* **Work request**
Go through the data below. List every line that holds the word "agent".

* **Source material**
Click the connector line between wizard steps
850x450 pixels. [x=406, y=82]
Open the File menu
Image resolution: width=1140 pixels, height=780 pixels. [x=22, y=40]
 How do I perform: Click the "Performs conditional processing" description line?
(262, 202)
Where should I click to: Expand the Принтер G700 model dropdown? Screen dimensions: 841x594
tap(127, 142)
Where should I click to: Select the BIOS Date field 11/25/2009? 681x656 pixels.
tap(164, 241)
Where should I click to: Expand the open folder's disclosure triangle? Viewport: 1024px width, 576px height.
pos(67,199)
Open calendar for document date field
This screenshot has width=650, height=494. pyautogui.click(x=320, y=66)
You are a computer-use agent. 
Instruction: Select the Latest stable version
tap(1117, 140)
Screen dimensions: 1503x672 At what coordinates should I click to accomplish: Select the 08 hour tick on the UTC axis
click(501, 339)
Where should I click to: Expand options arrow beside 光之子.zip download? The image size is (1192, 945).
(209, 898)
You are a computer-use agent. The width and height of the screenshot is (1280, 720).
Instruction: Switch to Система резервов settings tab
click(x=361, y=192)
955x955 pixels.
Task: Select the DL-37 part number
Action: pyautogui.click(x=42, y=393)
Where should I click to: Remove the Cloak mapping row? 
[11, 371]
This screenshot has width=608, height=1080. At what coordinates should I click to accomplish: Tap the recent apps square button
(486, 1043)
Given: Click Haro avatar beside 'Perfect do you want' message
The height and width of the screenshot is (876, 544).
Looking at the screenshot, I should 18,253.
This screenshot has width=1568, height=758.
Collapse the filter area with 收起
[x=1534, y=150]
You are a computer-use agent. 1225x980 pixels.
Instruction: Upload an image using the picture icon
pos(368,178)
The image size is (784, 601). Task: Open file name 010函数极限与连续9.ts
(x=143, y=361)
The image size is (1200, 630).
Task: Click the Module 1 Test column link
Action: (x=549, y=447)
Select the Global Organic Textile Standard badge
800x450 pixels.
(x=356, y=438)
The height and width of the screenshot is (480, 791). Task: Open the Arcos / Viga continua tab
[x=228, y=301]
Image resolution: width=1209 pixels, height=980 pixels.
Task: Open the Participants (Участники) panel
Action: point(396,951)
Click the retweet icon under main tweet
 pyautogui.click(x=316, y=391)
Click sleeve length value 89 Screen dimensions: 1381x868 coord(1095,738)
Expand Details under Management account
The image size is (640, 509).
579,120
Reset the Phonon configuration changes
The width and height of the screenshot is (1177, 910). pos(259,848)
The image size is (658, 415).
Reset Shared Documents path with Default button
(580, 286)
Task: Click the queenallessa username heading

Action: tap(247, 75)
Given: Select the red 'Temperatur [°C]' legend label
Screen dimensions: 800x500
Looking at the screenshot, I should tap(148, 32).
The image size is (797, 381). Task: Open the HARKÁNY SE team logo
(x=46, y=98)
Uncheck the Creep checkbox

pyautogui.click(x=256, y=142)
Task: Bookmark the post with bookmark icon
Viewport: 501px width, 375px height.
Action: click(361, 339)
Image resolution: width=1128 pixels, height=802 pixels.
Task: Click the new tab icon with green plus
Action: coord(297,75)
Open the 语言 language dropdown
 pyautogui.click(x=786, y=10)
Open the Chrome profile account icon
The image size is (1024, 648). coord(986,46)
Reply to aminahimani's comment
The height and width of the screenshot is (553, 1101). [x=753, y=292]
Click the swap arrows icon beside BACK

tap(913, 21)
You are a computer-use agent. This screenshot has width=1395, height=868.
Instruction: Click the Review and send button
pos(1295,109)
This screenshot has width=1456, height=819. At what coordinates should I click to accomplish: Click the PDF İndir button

* **Exercise answer**
You are a computer-use agent. 
You are a computer-use agent. The width and height of the screenshot is (1280, 720).
You are a computer-use agent. 1225x980 pixels.
You are a computer-use agent. This screenshot has width=1395, height=868.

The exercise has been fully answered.